High long-term soil moisture may either stimulate or inhibit soil organic carbon (SOC) losses through changes to mineral and chemical composition, and resultant organo-mineral interactions. Yet, the trade-off between mineralization and accrual of SOC under long-term variation in unsaturated soil moisture remains uncertain. We tested the underexplored relationships between long-term soil moisture and organo-mineral chemical composition and its implications for SOC persistence in an experimental field in New York, USA, with differences in long-term mean soil volumetric water content (0–0.15 m depth) ranging from 0.40 to 0.63 (v/v) during the growing season. Long-term soil moisture across 20 subplots on four fallow plots were positively correlated with SOC (R2 = 0.23; P = 0.019, n = 20), mineral-associated organic matter (MAOM) content (g fraction/g soil) (R2 = 0.44; P = 0.001; n = 20) and occluded particulate organic matter (oPOM) content (R2 = 0.18; P = 0.033; n = 20). Higher long-term soil moisture was associated with a decrease in the relative content of sodium pyrophosphate extractable Fe (R2 = 0.33; P < 0.005; n = 20), an increase in sodium dithionite extractable Fe (R2 = 0.44; P < 0.001; n = 20), and an increase in SOC retention by non-crystalline Al pools (R2 = 0.51; P = 0.0002 for sodium pyrophosphate extracts, R2 = 0.41; P = 0.0014 for hydroxylamine hydrochloride extracts; n = 20 for both).
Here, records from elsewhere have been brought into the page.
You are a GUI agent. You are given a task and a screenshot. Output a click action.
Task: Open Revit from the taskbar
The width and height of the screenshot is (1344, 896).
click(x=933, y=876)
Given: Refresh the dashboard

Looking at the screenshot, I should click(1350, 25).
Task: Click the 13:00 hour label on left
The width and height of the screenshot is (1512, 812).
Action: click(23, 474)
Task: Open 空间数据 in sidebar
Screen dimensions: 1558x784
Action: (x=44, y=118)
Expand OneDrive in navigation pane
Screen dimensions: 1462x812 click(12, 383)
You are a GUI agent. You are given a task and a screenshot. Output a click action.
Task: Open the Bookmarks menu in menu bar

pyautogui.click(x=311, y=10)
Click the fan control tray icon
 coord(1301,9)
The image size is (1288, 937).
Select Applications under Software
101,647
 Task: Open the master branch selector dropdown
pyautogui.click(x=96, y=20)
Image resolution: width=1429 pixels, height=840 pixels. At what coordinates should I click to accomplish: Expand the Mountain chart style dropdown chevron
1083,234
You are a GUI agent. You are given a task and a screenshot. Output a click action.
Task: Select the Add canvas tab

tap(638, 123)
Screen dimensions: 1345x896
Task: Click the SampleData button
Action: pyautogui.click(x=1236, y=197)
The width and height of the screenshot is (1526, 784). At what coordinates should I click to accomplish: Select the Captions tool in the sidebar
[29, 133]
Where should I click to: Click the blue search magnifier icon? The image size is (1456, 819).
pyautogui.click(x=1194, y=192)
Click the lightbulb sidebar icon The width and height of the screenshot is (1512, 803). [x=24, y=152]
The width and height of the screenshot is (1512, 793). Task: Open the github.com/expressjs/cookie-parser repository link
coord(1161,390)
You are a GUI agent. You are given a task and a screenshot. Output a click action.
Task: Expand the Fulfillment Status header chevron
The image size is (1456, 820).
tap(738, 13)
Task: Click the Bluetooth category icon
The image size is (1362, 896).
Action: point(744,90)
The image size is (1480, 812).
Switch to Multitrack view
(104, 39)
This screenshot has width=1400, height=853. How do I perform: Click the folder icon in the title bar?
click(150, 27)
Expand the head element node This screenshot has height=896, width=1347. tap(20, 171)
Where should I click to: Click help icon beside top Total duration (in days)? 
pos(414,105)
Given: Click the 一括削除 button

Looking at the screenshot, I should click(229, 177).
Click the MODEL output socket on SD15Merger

Increasing long-term soil moisture was associated with a four-fold increase in microbial biomass C (per unit SOC) and lower metabolic quotient (R2 = 0.56, P < 0.001). MAOM fractions of high-moisture soils had lower C:N (from C:N 9.5 to 9.0, R2 = 0.27, P = 0.011, n = 20). Consistent with decreasing C:N, increasing decomposition with increasing moisture was reflected by a 15% and 10% greater proportion of oxidized carboxylic-C to aromatic-C and O-alkyl C, respectively, as measured with 13C NMR, and a more pronounced FTIR signature of N-containing proteinaceous compounds in high-moisture MAOM fractions, indicative of microbial metabolites and transformation products. A partial least squares regression showed that SOC content increased with greater long-term moisture (P = 0.019), pyrophosphate-extractable Al (P = 0.0001), and exchangeable Ca (P = 0.013). Taken together, our results show that higher long-term soil moisture resulted in SOC accrual by enhancing conversion of plant inputs into microbial biomass that interacts with reactive minerals.